* **Exercise**: Return only the lines of the listing below that run from the line with "Instruction: Click the" through the line with "The image size", both ends included, exactly as written.

* **Input records**:
═══
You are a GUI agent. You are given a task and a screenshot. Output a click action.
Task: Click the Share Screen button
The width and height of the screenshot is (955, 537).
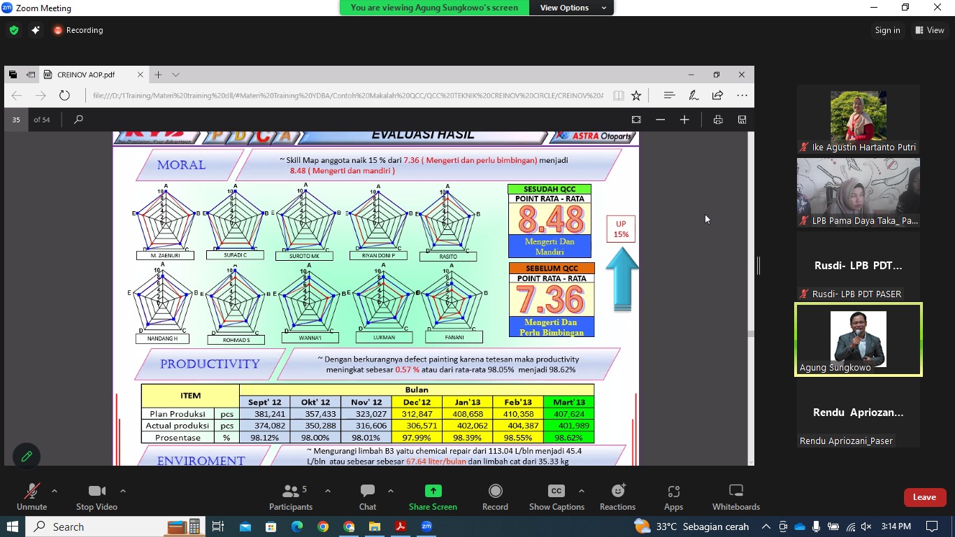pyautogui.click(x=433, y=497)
═══
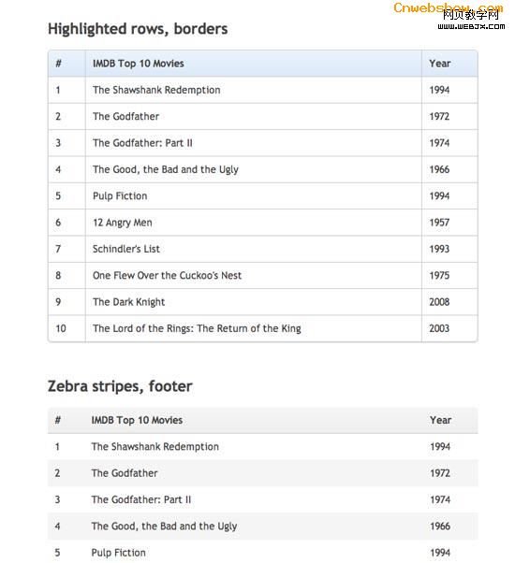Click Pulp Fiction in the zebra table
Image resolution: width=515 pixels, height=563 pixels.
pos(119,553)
═══
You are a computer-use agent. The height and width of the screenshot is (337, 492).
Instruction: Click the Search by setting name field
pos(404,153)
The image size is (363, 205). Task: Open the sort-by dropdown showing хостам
═══
* **Written response**:
Instruction: Click the Search by setting name field
pos(404,153)
The image size is (363, 205). Task: Open the sort-by dropdown showing хостам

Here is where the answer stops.